= Exercise goal =
For this exercise, print all of the data exactly as given.

START Source information

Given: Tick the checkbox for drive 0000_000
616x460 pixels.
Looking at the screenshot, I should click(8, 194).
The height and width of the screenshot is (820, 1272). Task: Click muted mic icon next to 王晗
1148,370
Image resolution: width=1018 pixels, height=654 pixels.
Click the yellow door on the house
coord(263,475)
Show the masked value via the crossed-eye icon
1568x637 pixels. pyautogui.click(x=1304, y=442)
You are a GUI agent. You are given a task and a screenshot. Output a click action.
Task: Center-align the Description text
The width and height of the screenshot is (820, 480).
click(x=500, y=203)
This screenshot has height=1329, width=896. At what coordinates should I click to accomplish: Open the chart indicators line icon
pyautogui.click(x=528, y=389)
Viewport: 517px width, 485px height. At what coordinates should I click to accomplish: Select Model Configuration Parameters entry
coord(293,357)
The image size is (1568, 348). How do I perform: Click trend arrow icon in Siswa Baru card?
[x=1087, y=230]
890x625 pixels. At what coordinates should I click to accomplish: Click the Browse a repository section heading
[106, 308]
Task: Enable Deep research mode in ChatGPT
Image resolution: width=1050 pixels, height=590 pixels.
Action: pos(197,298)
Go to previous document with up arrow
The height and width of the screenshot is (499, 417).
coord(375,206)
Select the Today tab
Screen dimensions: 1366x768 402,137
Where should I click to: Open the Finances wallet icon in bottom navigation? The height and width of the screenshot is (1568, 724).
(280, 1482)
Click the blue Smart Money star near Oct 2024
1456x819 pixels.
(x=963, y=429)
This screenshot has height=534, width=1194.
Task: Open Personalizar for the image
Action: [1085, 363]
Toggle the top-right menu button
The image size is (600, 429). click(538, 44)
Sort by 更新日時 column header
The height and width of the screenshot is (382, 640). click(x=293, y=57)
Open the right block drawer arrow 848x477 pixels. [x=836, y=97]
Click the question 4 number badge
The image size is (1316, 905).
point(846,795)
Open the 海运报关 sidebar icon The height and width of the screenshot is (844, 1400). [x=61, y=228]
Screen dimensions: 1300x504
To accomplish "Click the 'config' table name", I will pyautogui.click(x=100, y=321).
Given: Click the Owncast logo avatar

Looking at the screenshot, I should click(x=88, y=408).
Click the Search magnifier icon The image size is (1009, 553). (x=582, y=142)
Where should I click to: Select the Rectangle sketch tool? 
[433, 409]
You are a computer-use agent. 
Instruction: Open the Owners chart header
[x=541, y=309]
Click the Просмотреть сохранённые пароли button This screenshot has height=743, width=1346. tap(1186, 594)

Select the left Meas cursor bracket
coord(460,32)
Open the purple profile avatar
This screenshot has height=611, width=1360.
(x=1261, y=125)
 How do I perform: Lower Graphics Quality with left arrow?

END Source information

= Exercise result =
Given: Tick the checkbox for drive 0000_000
616x460 pixels.
Looking at the screenshot, I should click(8, 194).
The height and width of the screenshot is (820, 1272). Task: Click muted mic icon next to 王晗
1148,370
Image resolution: width=1018 pixels, height=654 pixels.
Click the yellow door on the house
coord(263,475)
Show the masked value via the crossed-eye icon
1568x637 pixels. pyautogui.click(x=1304, y=442)
You are a GUI agent. You are given a task and a screenshot. Output a click action.
Task: Center-align the Description text
The width and height of the screenshot is (820, 480).
click(x=500, y=203)
This screenshot has height=1329, width=896. At what coordinates should I click to accomplish: Open the chart indicators line icon
pyautogui.click(x=528, y=389)
Viewport: 517px width, 485px height. At what coordinates should I click to accomplish: Select Model Configuration Parameters entry
coord(293,357)
The image size is (1568, 348). How do I perform: Click trend arrow icon in Siswa Baru card?
[x=1087, y=230]
890x625 pixels. At what coordinates should I click to accomplish: Click the Browse a repository section heading
[106, 308]
Task: Enable Deep research mode in ChatGPT
Image resolution: width=1050 pixels, height=590 pixels.
Action: pos(197,298)
Go to previous document with up arrow
The height and width of the screenshot is (499, 417).
coord(375,206)
Select the Today tab
Screen dimensions: 1366x768 402,137
Where should I click to: Open the Finances wallet icon in bottom navigation? The height and width of the screenshot is (1568, 724).
(280, 1482)
Click the blue Smart Money star near Oct 2024
1456x819 pixels.
(x=963, y=429)
This screenshot has height=534, width=1194.
Task: Open Personalizar for the image
Action: [1085, 363]
Toggle the top-right menu button
The image size is (600, 429). click(538, 44)
Sort by 更新日時 column header
The height and width of the screenshot is (382, 640). click(x=293, y=57)
Open the right block drawer arrow 848x477 pixels. [x=836, y=97]
Click the question 4 number badge
The image size is (1316, 905).
point(846,795)
Open the 海运报关 sidebar icon The height and width of the screenshot is (844, 1400). [x=61, y=228]
Screen dimensions: 1300x504
To accomplish "Click the 'config' table name", I will pyautogui.click(x=100, y=321).
Given: Click the Owncast logo avatar

Looking at the screenshot, I should click(x=88, y=408).
Click the Search magnifier icon The image size is (1009, 553). (x=582, y=142)
Where should I click to: Select the Rectangle sketch tool? 
[433, 409]
You are a computer-use agent. 
Instruction: Open the Owners chart header
[x=541, y=309]
Click the Просмотреть сохранённые пароли button This screenshot has height=743, width=1346. tap(1186, 594)

Select the left Meas cursor bracket
coord(460,32)
Open the purple profile avatar
This screenshot has height=611, width=1360.
(x=1261, y=125)
 How do I perform: Lower Graphics Quality with left arrow?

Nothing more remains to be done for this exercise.